[Opening PASSAGE PROVIDED section]

Specializes in Psych, Corrections, Med-Surg, Ambulatory.

 Money is very tantalizing.  It feels good to pay down debts, sock money away and have it on hand when needs arise.

Because you still live at home, you're caught between childhood compliance and adolescent rebellion.  Yes, your mom sounds a bit demanding but you only have one mom and she won't live forever.

Also, at some point your own body will start to rebel at the work demands you place on it.   I've known people who literally made themselves ill chasing the almighty dollar.

Start thinking about balance.  Balance between work and rest.  Balance between money and relationships.  It's not a one-time lesson.  It requires a lifetime of reevaluating and adjusting.

For example, maybe you still want to work Christmas for the overtime, but take off a day for your mom's birthday.

I have a hunch you're an independent thinker, so you'll figure this out

Specializes in Tele, ICU, Staff Development.

Understandably, you must prioritize paying off your debts and work extra hours to achieve your financial goals. Setting boundaries and making decisions around your work schedule is important self-care.

It's important to communicate your intentions and financial responsibilities to your Mom so she understands your motivation and why you work so much. 

 Talk to your Mom about your financial goals and why you must work extra hours to pay off your debts. Explain it's a temporary situation and that you appreciate her understanding and support.

Moving out and establishing independence is a significant step towards achieving your goals. Approach the situation with empathy and respect for your parents' feelings while prioritizing your financial well-being and personal growth.

Stay positive, as these changes can create some family tension. Change often does, even good change ?

Specializes in Oncology, ID, Hepatology, Occy Health.

Totally agree with TriciaJ that it's about balance. 

I used to grab all the hours I could when I was in a tight financial situation. I made myself ill - facial paralysis after a bout of shingles that was undoubtedly related to fatigue and stress. Three months out where I couldn't do ANY shifts let alone extra ones.

Years on from that I do still do overtime bit I'm very measured about it. I don't go mad any longer. Wanting to be financially solvent is admirable and doing SOME overtime is great - but you do need a life outside work and your body does need to rest sometimes. And everyone needs to have fun.

Try to see your mother's pioint of view a little. Yes, she needs to compromoise too. Don't let her dictate your life, but really - would it have killed you to celebrate her birthday with her if you weren't rostered for a regular shift?

Hi!

Have you considered being more strategic in scheduling your shifts? Most facilities pay time and a half for legal holidays but it is unlikely that your Mother's holiday falls on a legal holiday. So maximize your holiday pay, then take time off to spend with your family and friends. 

Specializes in ER, Occupational Health.

I agree with the last 4 posts. The only thing I would add is that as an adult with a good paying job, one of the bills you should be prioritizing now is paying rent to your mom (if you are not already).  It can be as little as $2-300/month (waaaay less than your own apartment) or whatever the two of you agree on, but it would help to show your mom that you love and respect her and she may back off a bit.  And yes, take the day off for her birthday and Mother's Day. 

Specializes in VA-BC, CRNI.

Some of the statements you made are huge red flags for a codependent parent. Requesting you to take the day off for a parent's birthday, Mother's Day, and taking a week to chauffeur your mother and aunt are not normal. I come from an Asian culture where parents are much more involved than typical western culture and even in a typical Asian culture, that is way too much. I would encourage you to read about codependent parents and see if it fits your situation. 

I have a multigenerational home myself. The key to making it work is clear communication and setting and unambiguous boundaries. If you are not paying rent I would highly recommend either doing so or making it clear that certain activities or chores are performed in their place. You need to assert independence and make sure it is clear that you are independent.

[Closing PASSAGE PROVIDED section]
[Opening DATA EXTRACTS section]

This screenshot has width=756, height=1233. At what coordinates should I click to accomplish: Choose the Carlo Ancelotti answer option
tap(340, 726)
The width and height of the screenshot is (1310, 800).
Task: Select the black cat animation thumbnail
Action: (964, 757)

[Closing DATA EXTRACTS section]

■ **TO DO**
#1 In the passage on balancing work and family, what condition did one poster develop after a bout of shingles while taking all the hours they could?
#2 Rewrite the stretch of the passage on balancing work and family from "Also, at some" through "is important self-care.", swapping "almighty dollar" for "next paycheck".

■ **TASK-BY-TASK ANSWERS**
#1 Facial paralysis.

#2
Also, at some point your own body will start to rebel at the work demands you place on it.   I've known people who literally made themselves ill chasing the next paycheck.

Start thinking about balance.  Balance between work and rest.  Balance between money and relationships.  It's not a one-time lesson.  It requires a lifetime of reevaluating and adjusting.

For example, maybe you still want to work Christmas for the overtime, but take off a day for your mom's birthday.

I have a hunch you're an independent thinker, so you'll figure this out

Specializes in Tele, ICU, Staff Development.

Understandably, you must prioritize paying off your debts and work extra hours to achieve your financial goals. Setting boundaries and making decisions around your work schedule is important self-care.